With earnings that are retreating more than the market's of late, Hilton Grand Vacations has been very sluggish. It might be that many expect the dismal earnings performance to recover substantially, which has kept the P/E from collapsing. If not, then existing shareholders may be very nervous about the viability of the share price.

See our latest analysis for Hilton Grand Vacations

pe-multiple-vs-industry
NYSE:HGV Price to Earnings Ratio vs Industry October 10th 2024
Keen to find out how analysts think Hilton Grand Vacations' future stacks up against the industry? In that case, our free report is a great place to start.

Is There Enough Growth For Hilton Grand Vacations?

There's an inherent assumption that a company should outperform the market for P/E ratios like Hilton Grand Vacations' to be considered reasonable.
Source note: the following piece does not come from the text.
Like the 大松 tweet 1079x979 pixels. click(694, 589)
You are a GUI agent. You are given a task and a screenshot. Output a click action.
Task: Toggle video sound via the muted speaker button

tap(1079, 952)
Taking a look back first, the company's earnings per share growth last year wasn't something to get excited about as it posted a disappointing decline of 56%. At least EPS has managed not to go completely backwards from three years ago in aggregate, thanks to the earlier period of growth. Accordingly, shareholders probably wouldn't have been overly satisfied with the unstable medium-term growth rates.

Shifting to the future, estimates from the eight analysts covering the company suggest earnings should grow by 65% over the next year. With the market only predicted to deliver 14%, the company is positioned for a stronger earnings result.

In light of this, it's understandable that Hilton Grand Vacations' P/E sits above the majority of other companies. Apparently shareholders aren't keen to offload something that is potentially eyeing a more prosperous future.

The Bottom Line On Hilton Grand Vacations' P/E

While the price-to-earnings ratio shouldn't be the defining factor in whether you buy a stock or not, it's quite a capable barometer of earnings expectations.

We've established that Hilton Grand Vacations maintains its high P/E on the strength of its forecast growth being higher than the wider market, as expected. Right now shareholders are comfortable with the P/E as they are quite confident future earnings aren't under threat. It's hard to see the share price falling strongly in the near future under these circumstances.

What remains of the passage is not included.